= Challenge =
Turn the lines of the records from the line containing "Mark the heading 'Principio 5.'" to the line containing "bar valued 163,632", both included, into a numbered list. Leave out blank lines and pictures, and list nothing outside that span.

= Material provided =
———

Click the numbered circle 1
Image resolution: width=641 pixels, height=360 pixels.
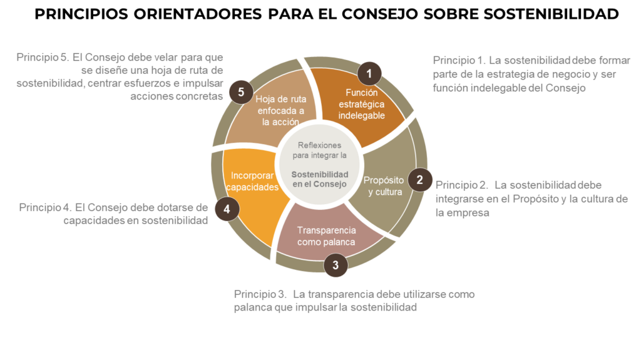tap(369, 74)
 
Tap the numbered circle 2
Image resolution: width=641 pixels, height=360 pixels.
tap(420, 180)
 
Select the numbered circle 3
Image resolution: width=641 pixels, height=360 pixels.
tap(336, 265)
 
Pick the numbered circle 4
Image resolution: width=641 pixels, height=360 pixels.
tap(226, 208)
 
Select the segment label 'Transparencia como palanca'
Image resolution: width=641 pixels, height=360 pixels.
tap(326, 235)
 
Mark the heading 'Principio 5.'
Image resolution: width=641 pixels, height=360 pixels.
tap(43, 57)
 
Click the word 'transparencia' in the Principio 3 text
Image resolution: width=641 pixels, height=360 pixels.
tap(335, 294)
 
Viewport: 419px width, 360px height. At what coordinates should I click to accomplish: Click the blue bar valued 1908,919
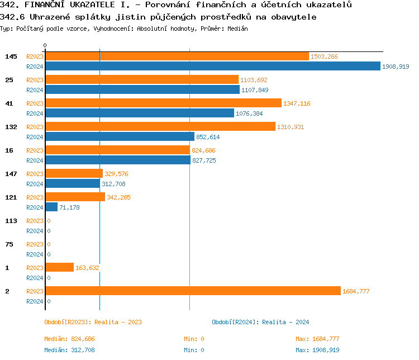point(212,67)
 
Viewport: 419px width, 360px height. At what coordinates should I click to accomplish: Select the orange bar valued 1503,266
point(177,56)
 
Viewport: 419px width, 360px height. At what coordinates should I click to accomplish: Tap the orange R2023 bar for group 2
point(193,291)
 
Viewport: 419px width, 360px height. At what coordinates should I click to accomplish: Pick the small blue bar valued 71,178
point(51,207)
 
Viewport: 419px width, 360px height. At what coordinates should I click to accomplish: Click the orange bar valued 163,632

———

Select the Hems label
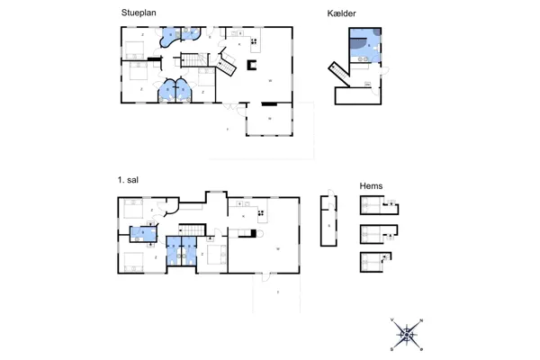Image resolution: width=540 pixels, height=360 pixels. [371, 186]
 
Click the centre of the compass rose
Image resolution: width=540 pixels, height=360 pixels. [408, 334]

———

= Result =
1. Mark the heading 'Principio 5.'
2. Image resolution: width=641 pixels, height=360 pixels.
3. tap(43, 57)
4. Click the word 'transparencia' in the Principio 3 text
5. Image resolution: width=641 pixels, height=360 pixels.
6. tap(335, 294)
7. Viewport: 419px width, 360px height. At what coordinates should I click to accomplish: Click the blue bar valued 1908,919
8. point(212,67)
9. Viewport: 419px width, 360px height. At what coordinates should I click to accomplish: Select the orange bar valued 1503,266
10. point(177,56)
11. Viewport: 419px width, 360px height. At what coordinates should I click to accomplish: Tap the orange R2023 bar for group 2
12. point(193,291)
13. Viewport: 419px width, 360px height. At what coordinates should I click to accomplish: Pick the small blue bar valued 71,178
14. point(51,207)
15. Viewport: 419px width, 360px height. At what coordinates should I click to accomplish: Click the orange bar valued 163,632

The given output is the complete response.